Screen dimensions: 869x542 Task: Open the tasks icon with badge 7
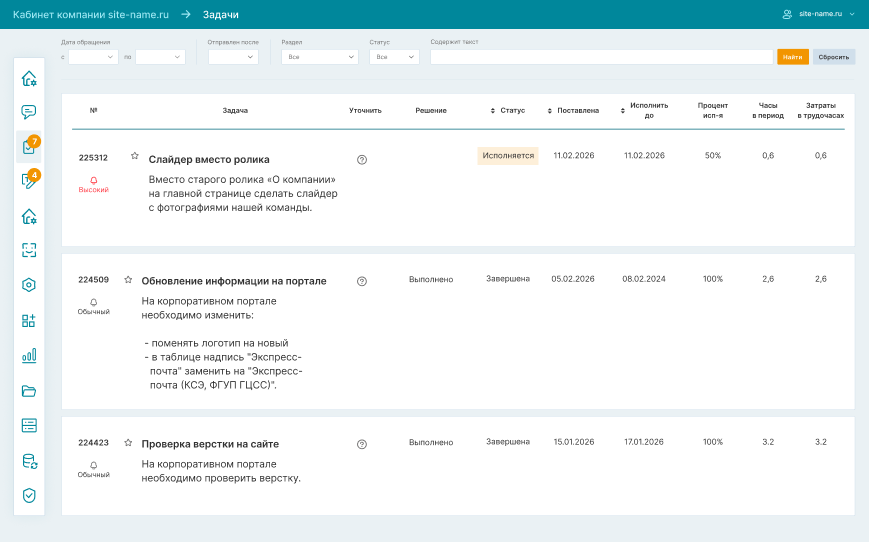coord(29,147)
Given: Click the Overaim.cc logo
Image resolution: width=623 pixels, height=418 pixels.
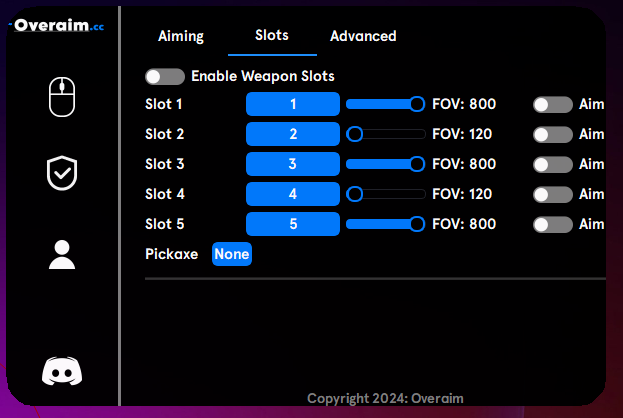Looking at the screenshot, I should [x=56, y=25].
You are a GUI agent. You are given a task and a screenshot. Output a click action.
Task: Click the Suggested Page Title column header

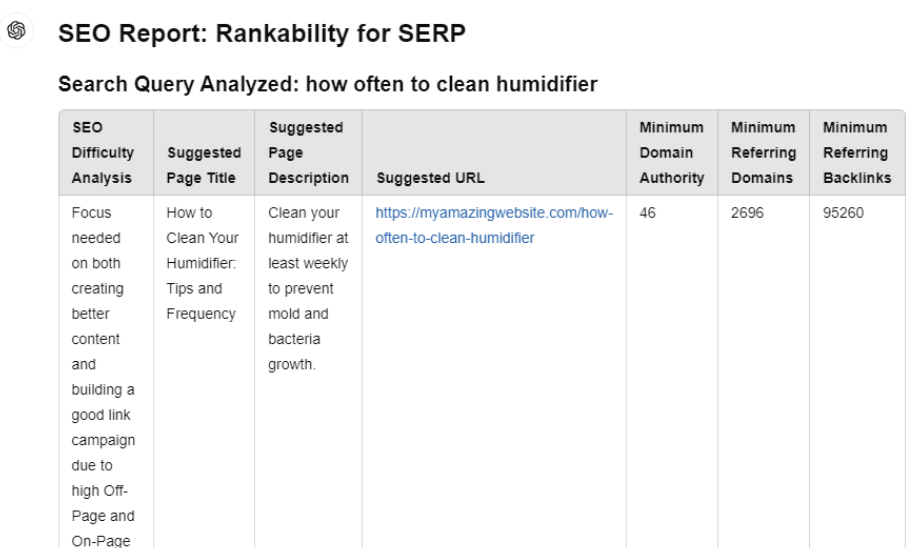point(204,165)
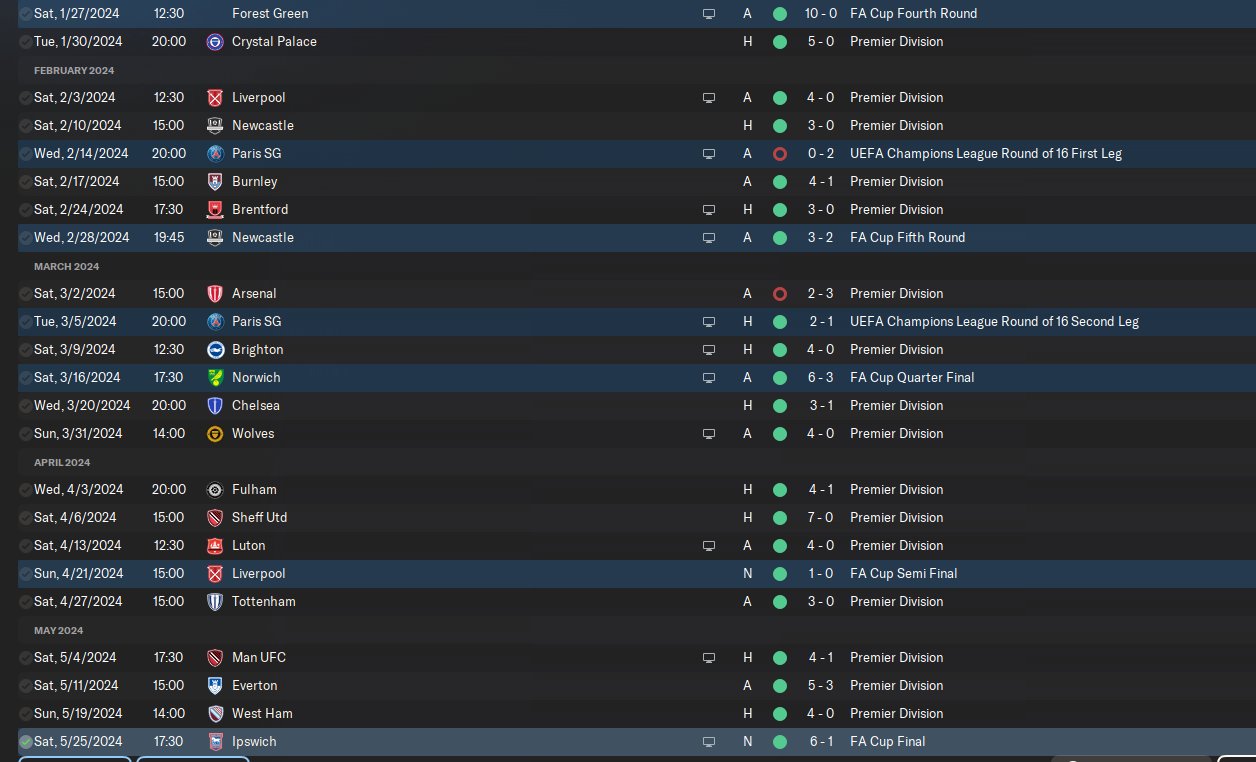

┄┄┄┄┄┄

Leave out the pictures and reproduce the rest of the listing exactly.

Screen dimensions: 869x542 Task: Open the tasks icon with badge 7
coord(29,147)
Given: Click the Overaim.cc logo
Image resolution: width=623 pixels, height=418 pixels.
Looking at the screenshot, I should [x=56, y=25].
You are a GUI agent. You are given a task and a screenshot. Output a click action.
Task: Click the Suggested Page Title column header

point(204,165)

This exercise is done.